Question

A particle of mass $9\times {10}^{-31}$kg having a negative charge of $1.6\times {10}^{-19}$C is projected horizontally with a velocity of ${10}^{6}m{s}^{-1}$ into a region between two infinite horizontal parallel plates of metal. The distance between the plates is $d=03$cm, and the particle enters 0.1 cm below the top plate. The top and bottom plates are connected, respectively, to the positive and negative terminals of a 30 V battery. Find the components of the velocity of the particle just before it hits one of the plates

Answer 1

An electron is a negatively charged particle, so it will be attracted by the positive plate with force $F=eE$. Hence, acceleration of electron along y-axis will be

$a=\frac{F}{m}=\frac{eE}{m}=\frac{eV}{md}$ $\{asE=\frac{V}{d}\}$ (i)

So, from equation of motion, $v^2=u^2+2as$ along the x-axis,

$v_x=v_0={10}^6\left(m{s}^{-1}\right)\{as{a}_x=0\}$ (ii)

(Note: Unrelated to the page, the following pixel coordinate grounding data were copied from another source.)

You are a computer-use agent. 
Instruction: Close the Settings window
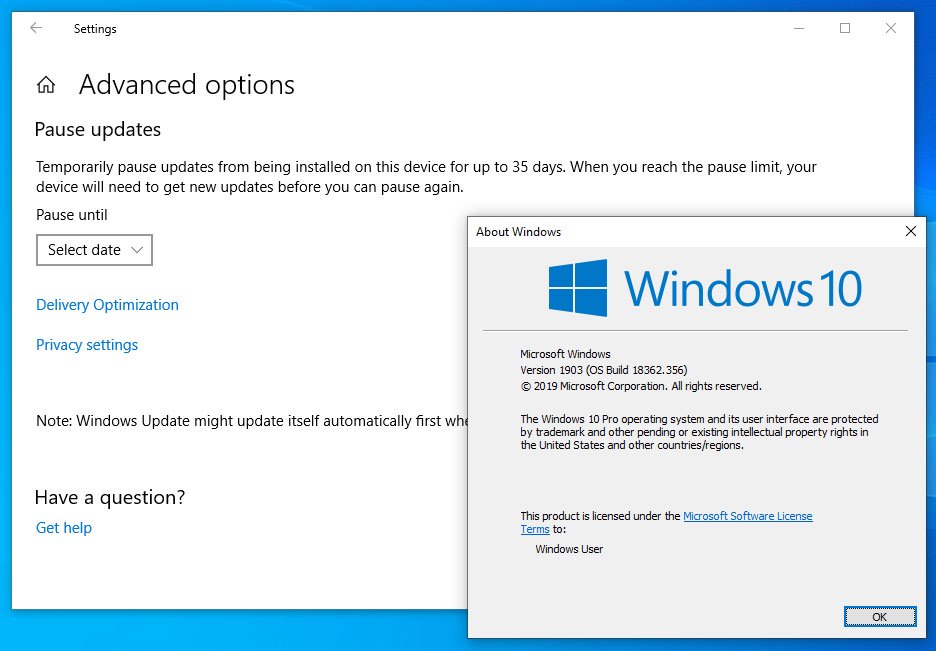891,28
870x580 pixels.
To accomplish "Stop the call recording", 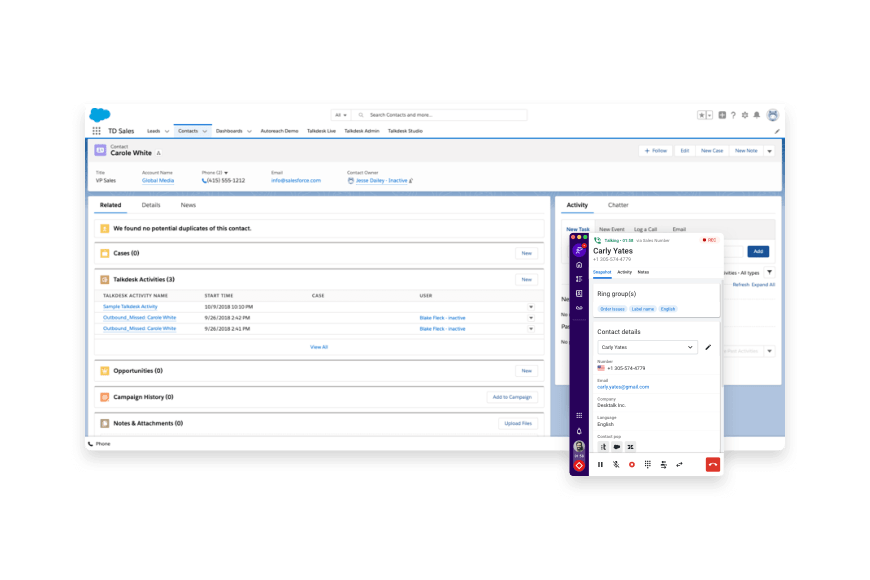I will coord(632,464).
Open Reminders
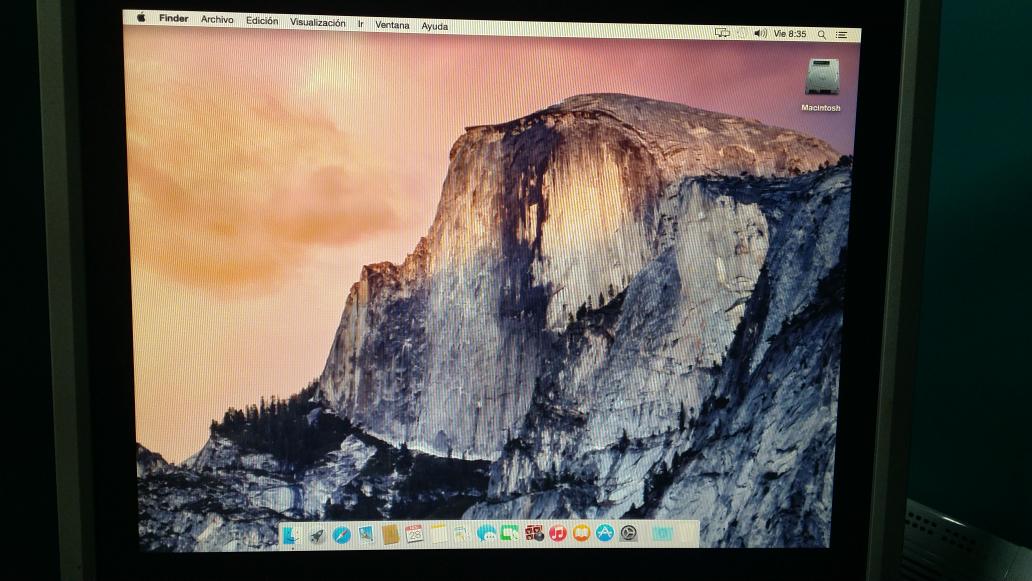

And along the y-axis, $v_y^2=2a{y}_0|\{asu=0ands=y_0\}$

Now, as $y_0=1cm$ (given) and is given by equation (i), the electron will hit the top plate with the velocity

$v_y=\sqrt{\frac{2y_{0}eV}{md}}=\sqrt{\frac{2\times 1.6\times {10}^{-19}\times 20\times 1\times {10}^{-3}}{9\times {10}^{-31}\times 3\times {10}^{-3}}}$

$=\left(4\sqrt{2}/3\right)\times {10}^6=1.885\times {10}^{6}m{s}^{-1}$ (iii)

So, the electron will hit the upper plate with the velocity

$v_x={10}^6\left(m{s}^{-1}\right)$ and $v_y=1.885\times {10}^{6}m{s}^{-1}$

Note

In this problem, time taken by the electron to hit the plate

$t=\sqrt{\frac{2y_0}{a}}=\sqrt{\frac{2y_{0}m}{eE}}=\sqrt{\frac{2y_{0}md}{eV}}$

$=\sqrt{\frac{2\times (2\times {10}^{-3})\times (9\times {10}^{-31})\times (3\times {10}^{-3})}{1.6\times {10}^{-19}\times 30}}$

$=\frac{3}{2\sqrt{2}}\times {10}^{-9}s=1.06\times {10}^{-6}s$

And in this time, electron will travel a horizontal distance

$s=v_{0}t={10}^6\times 1.06\times {10}^{-9}=1.06\times {10}^{-3}m$